* **Task requirements**
Copy exactly, no pictures: every line from the one that contains "Formação Profissional (31, 392)" through the end of the entries below.

┄┄┄┄┄┄

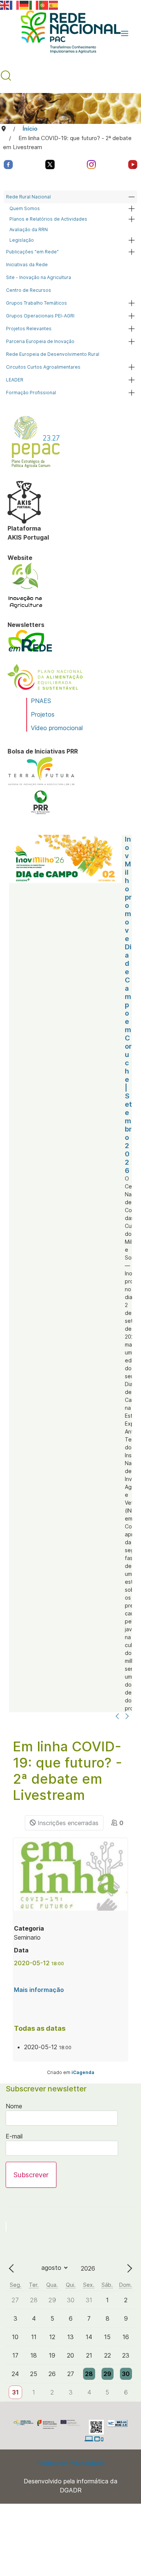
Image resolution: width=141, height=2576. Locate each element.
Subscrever (31, 2175)
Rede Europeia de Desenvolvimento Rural (52, 354)
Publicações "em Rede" (32, 252)
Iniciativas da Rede (27, 264)
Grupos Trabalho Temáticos (36, 303)
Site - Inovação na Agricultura (38, 277)
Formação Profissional (31, 392)
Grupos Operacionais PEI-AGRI (40, 316)
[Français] (15, 4)
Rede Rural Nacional (28, 197)
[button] (124, 33)
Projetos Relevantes (29, 328)
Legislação (21, 240)
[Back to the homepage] (67, 33)
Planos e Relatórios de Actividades (48, 219)
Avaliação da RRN (28, 229)
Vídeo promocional (57, 728)
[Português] (44, 4)
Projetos (43, 714)
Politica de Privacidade (70, 2463)
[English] (5, 4)
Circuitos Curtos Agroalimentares (43, 367)
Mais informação (39, 1989)
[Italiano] (34, 4)
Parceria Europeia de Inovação (40, 341)
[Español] (54, 4)
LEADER (14, 380)
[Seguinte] (127, 1716)
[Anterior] (117, 1716)
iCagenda (82, 2072)
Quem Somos (24, 208)
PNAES (41, 701)
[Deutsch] (24, 4)
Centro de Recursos (28, 290)
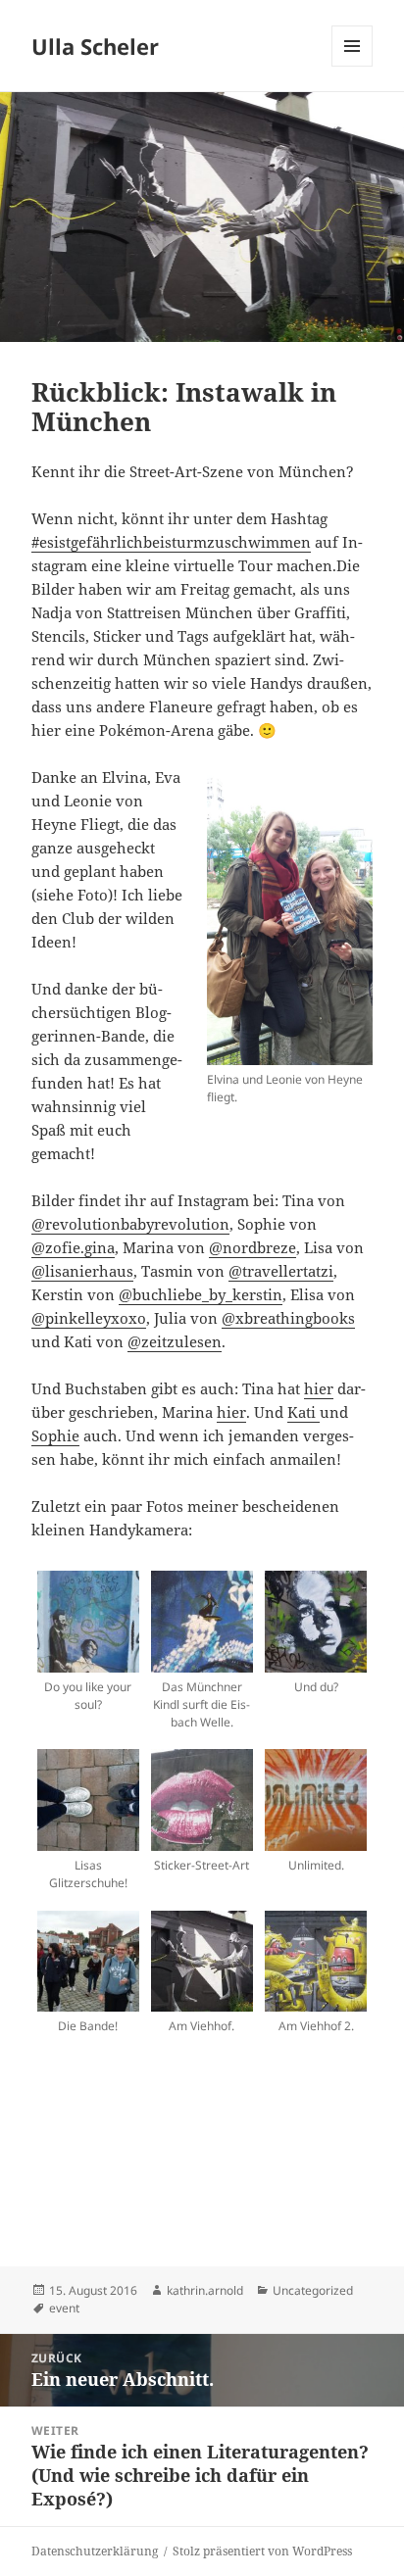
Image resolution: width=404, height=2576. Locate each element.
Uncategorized (313, 2290)
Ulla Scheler (95, 46)
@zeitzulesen (174, 1341)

┄┄┄┄┄┄

* **Answer to this exercise**
Formação Profissional (31, 392)
Grupos Operacionais PEI-AGRI (40, 316)
[Français] (15, 4)
Rede Rural Nacional (28, 197)
[button] (124, 33)
Projetos Relevantes (29, 328)
Legislação (21, 240)
[Back to the homepage] (67, 33)
Planos e Relatórios de Actividades (48, 219)
Avaliação da RRN (28, 229)
Vídeo promocional (57, 728)
[Português] (44, 4)
Projetos (43, 714)
Politica de Privacidade (70, 2463)
[English] (5, 4)
Circuitos Curtos Agroalimentares (43, 367)
Mais informação (39, 1989)
[Italiano] (34, 4)
Parceria Europeia de Inovação (40, 341)
[Español] (54, 4)
LEADER (14, 380)
[Seguinte] (127, 1716)
[Anterior] (117, 1716)
iCagenda (82, 2072)
Quem Somos (24, 208)
PNAES (41, 701)
[Deutsch] (24, 4)
Centro de Recursos (28, 290)
Image resolution: width=404, height=2576. Locate each element.
Uncategorized (313, 2290)
Ulla Scheler (95, 46)
@zeitzulesen (174, 1341)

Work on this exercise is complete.